- Directions
Only the lines from the one with "Given: Click the" to the end of the data, both ends included, should be output, exactly as they stand and without pictures.

[Start of section]

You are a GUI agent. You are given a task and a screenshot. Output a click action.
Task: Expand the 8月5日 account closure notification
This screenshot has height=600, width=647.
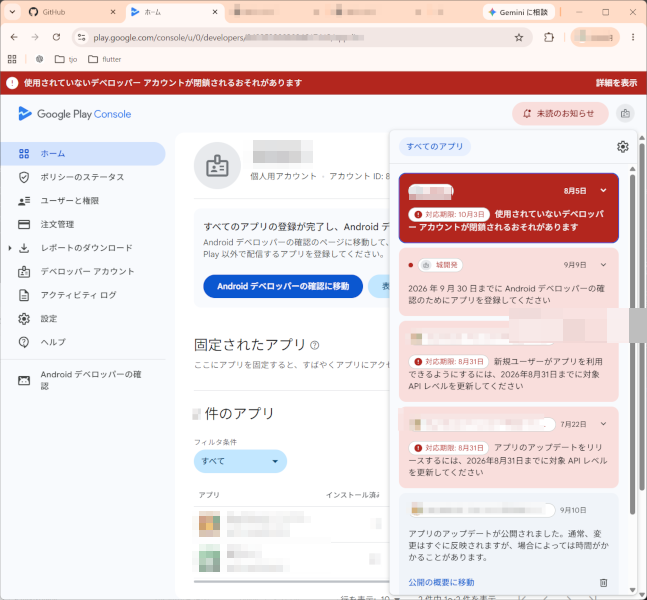[x=603, y=191]
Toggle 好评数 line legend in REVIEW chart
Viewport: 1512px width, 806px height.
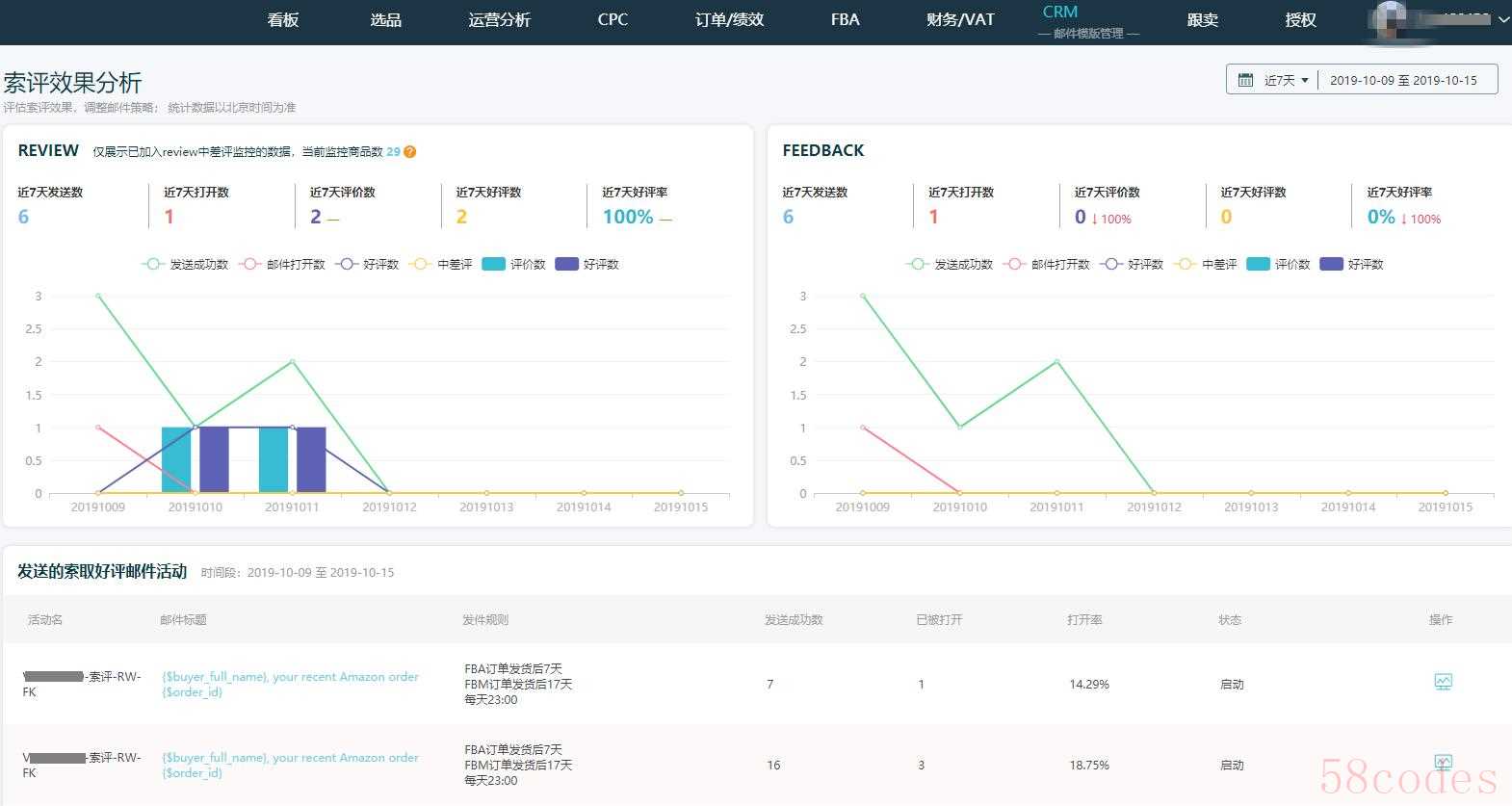coord(367,264)
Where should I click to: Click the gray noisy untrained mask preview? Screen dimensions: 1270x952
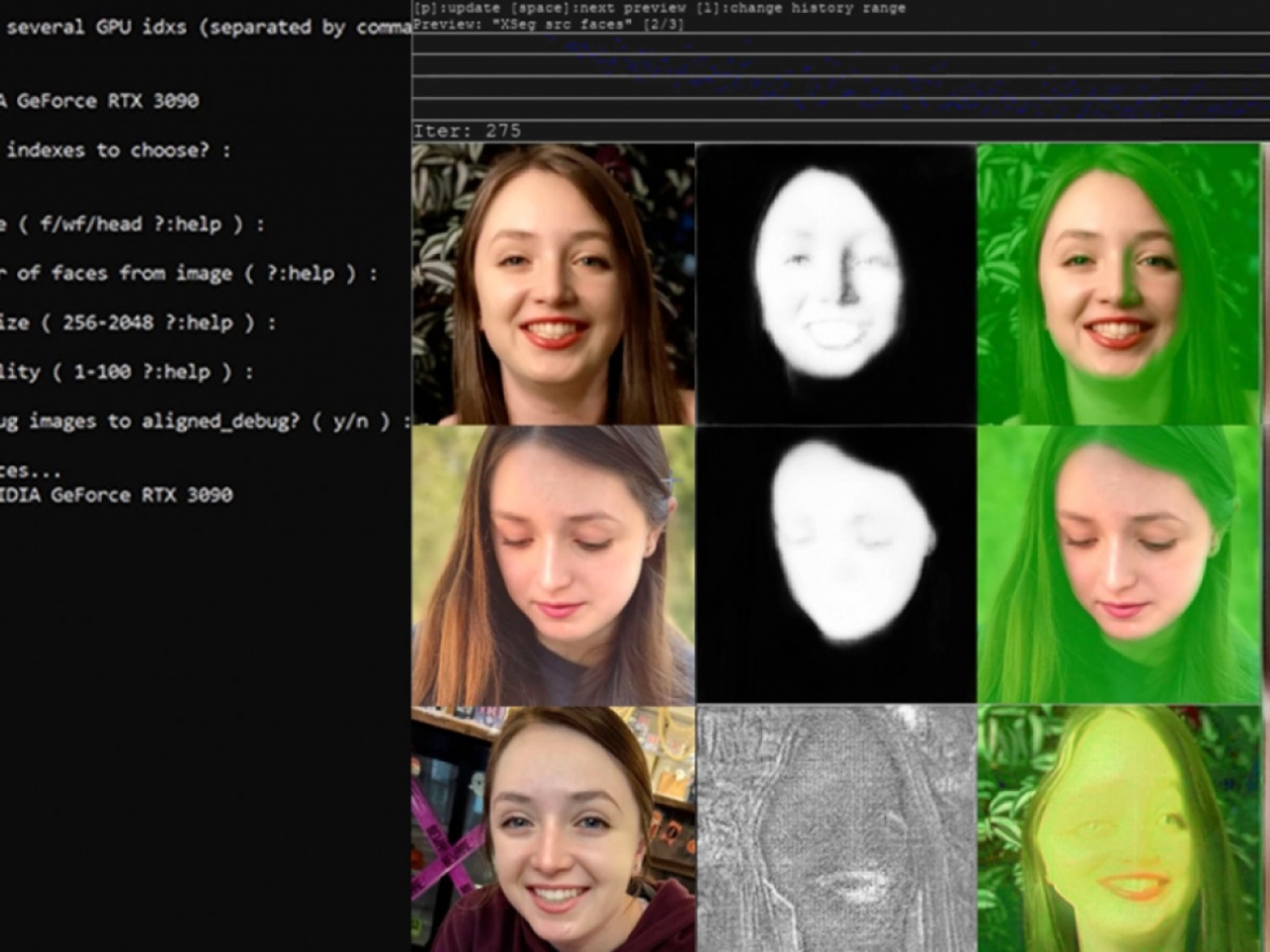(x=835, y=829)
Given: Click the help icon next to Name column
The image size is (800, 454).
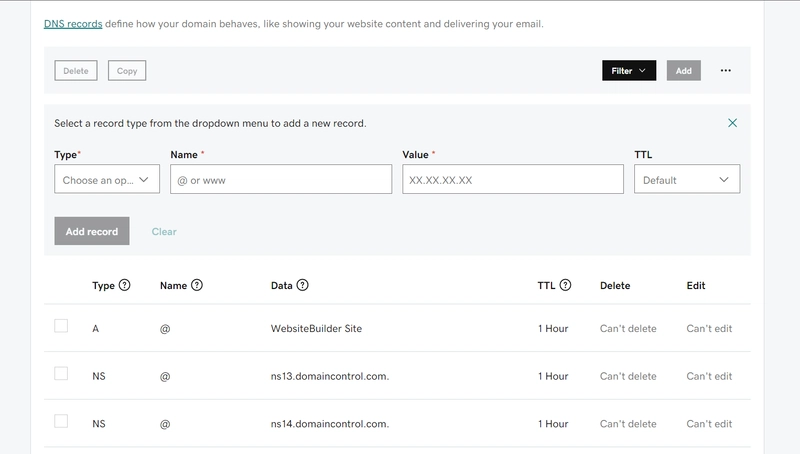Looking at the screenshot, I should [x=197, y=285].
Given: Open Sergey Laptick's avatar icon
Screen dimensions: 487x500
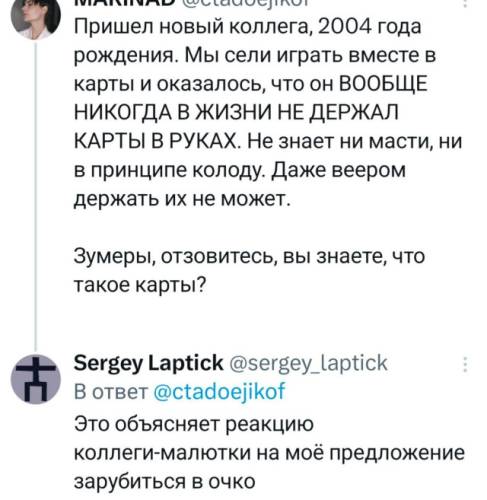Looking at the screenshot, I should click(x=36, y=379).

[End of section]

- Answer to the problem
Given: Click the help icon next to Name column
The image size is (800, 454).
Looking at the screenshot, I should [x=197, y=285].
Given: Open Sergey Laptick's avatar icon
Screen dimensions: 487x500
Looking at the screenshot, I should click(x=36, y=379).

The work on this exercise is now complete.